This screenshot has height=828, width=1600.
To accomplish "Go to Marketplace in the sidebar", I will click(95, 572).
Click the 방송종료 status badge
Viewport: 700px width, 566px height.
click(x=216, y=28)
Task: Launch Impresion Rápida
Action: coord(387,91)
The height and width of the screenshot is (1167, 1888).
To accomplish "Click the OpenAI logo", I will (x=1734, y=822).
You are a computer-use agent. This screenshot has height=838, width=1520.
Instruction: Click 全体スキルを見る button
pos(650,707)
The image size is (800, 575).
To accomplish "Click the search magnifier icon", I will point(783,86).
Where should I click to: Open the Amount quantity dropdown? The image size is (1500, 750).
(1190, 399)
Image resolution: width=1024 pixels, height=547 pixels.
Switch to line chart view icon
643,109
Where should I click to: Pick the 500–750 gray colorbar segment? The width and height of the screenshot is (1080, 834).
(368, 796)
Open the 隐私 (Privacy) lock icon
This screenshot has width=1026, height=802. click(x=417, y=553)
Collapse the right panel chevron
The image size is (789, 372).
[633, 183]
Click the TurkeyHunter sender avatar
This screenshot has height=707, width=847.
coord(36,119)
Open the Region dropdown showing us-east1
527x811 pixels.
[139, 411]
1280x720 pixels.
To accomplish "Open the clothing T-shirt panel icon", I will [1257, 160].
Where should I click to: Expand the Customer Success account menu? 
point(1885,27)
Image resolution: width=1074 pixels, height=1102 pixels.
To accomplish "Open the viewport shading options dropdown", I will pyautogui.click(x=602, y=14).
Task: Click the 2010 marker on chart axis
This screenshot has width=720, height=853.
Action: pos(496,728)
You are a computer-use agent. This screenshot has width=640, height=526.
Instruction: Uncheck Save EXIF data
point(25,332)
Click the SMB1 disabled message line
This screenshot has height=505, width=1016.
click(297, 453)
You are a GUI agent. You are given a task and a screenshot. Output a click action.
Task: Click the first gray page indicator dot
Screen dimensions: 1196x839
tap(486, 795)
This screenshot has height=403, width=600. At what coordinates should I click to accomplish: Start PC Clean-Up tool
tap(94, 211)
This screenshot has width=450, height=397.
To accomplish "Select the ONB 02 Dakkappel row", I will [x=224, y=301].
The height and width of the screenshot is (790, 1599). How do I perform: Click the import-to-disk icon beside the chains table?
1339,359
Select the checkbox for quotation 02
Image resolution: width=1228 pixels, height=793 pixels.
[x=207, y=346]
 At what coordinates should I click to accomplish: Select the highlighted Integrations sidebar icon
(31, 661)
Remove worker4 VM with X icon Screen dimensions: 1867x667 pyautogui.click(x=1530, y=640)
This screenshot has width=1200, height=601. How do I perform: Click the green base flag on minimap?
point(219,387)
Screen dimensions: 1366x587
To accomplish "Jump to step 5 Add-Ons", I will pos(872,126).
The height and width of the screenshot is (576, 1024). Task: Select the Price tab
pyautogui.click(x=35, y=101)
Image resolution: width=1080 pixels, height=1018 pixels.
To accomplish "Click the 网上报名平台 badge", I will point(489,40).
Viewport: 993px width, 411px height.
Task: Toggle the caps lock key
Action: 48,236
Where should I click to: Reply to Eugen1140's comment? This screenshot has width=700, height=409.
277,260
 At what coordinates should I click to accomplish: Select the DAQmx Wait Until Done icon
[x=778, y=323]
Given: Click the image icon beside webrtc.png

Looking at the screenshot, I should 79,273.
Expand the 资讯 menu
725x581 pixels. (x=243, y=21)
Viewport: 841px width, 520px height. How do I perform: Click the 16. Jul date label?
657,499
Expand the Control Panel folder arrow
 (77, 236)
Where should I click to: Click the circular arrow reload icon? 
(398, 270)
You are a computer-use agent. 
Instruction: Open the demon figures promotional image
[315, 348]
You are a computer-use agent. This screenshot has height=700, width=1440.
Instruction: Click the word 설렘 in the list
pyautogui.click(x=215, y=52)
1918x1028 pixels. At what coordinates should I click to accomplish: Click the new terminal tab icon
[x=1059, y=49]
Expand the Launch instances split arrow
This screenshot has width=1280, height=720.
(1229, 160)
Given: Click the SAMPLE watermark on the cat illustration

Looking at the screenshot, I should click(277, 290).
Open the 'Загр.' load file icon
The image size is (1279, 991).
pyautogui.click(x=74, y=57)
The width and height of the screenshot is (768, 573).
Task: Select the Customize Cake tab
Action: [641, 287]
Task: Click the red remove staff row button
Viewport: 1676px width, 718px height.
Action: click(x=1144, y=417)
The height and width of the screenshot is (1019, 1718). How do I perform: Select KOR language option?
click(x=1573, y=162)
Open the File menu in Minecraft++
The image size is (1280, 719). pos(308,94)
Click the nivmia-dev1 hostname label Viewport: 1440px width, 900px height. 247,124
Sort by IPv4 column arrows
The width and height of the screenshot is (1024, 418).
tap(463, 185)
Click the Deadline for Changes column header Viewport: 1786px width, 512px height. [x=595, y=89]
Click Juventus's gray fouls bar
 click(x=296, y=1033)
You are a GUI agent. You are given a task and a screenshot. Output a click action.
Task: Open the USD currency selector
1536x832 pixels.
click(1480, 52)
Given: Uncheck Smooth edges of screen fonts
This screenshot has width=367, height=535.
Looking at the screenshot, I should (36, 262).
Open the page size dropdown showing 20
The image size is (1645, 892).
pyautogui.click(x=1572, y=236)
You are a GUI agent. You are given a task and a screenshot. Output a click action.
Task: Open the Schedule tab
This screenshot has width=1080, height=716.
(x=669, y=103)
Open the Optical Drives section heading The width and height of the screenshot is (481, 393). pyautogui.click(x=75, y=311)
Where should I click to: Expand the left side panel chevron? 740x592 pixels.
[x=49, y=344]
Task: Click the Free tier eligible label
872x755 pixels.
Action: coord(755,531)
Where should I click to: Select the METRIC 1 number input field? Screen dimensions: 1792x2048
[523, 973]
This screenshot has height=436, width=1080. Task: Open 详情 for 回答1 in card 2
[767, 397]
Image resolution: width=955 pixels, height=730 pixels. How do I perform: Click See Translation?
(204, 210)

* _Work request_:
Over all the entries, say how many lines hold the string "agent". The reply is the number alone.

* _The completed task_:
7